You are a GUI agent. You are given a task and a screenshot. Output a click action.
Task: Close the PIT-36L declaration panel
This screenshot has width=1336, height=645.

——

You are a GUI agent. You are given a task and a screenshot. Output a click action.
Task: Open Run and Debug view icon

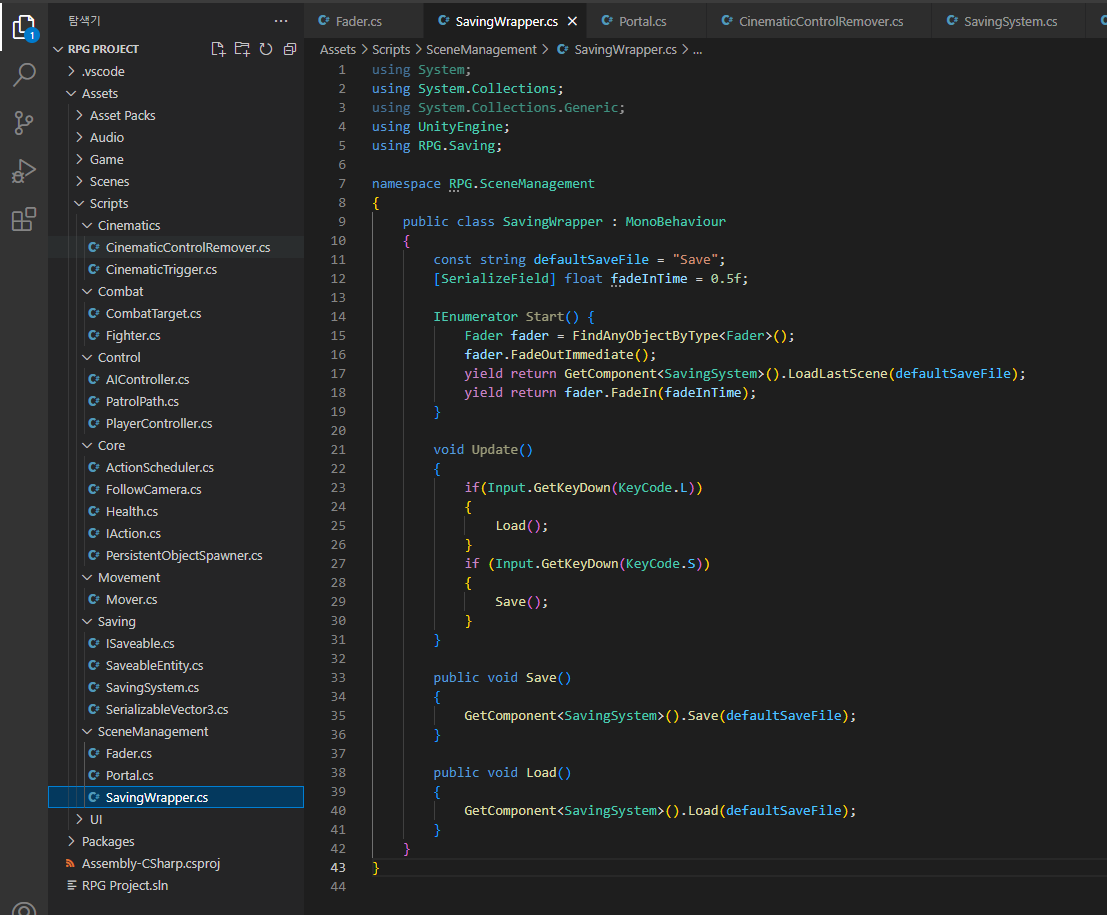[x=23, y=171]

——

INSTRUCTIONS TO FOLLOW: All that is wanted is an exact copy of the lines above from the one with "Task: Close the PIT-36L declaration panel" through the one with "This screenshot has width=1336, height=645.", with both ends included.

ANSWER TO THE EXERCISE:
Task: Close the PIT-36L declaration panel
This screenshot has width=1336, height=645.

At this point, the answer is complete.